The famous economic historian transcends geographic bounds at breathtaking speed, moving from the moneyless Inca society plundered by gold-hungry Spaniards to today’s moneyobsessed Americans. In between lie numerous stories— of the Medici marriage of financial and political supremacy, of Argentina’s hyperinflation, Chile’s tryst with near bankruptcy and more.

Ferguson pauses once in a while, at points when history threw up geniuses that changed its course. Some, like Nathan Rothschild, bet on Napoleon’s loss at Waterloo showcasing the brilliance of bonds, while others like John Law orchestrated the first stock market bubble in 1719-20. These aren’t just good-to-know facts. Ferguson makes history relevant by drawing timeless financial lessons. So when he narrates how excessive debt led the second duke of Buckingham, who owned more property than Queen Victoria, to auction it, he highlights what Americans must wish they had been taught before: property is the creditor’s security, not the debtor’s.

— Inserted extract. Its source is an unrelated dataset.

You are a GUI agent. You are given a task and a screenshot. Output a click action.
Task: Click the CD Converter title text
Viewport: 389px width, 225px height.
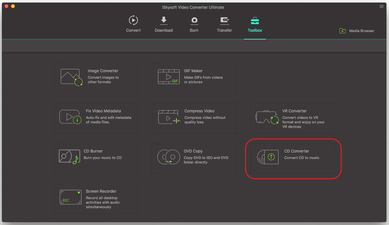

The current financial crisis is the perfect denouement to Ferguson’s compilation. He contemplates it in the unique perspective of Chinmerica: the China-America matrix, where one country relentlessly saved and the other spent, one sold and the other bought.

How will the crisis end? Ferguson doesn’t say and it really isn’t his job. He makes only one prediction: it is not the end of financial innovation. The peak in money’s ascent is yet to come, if it ever does.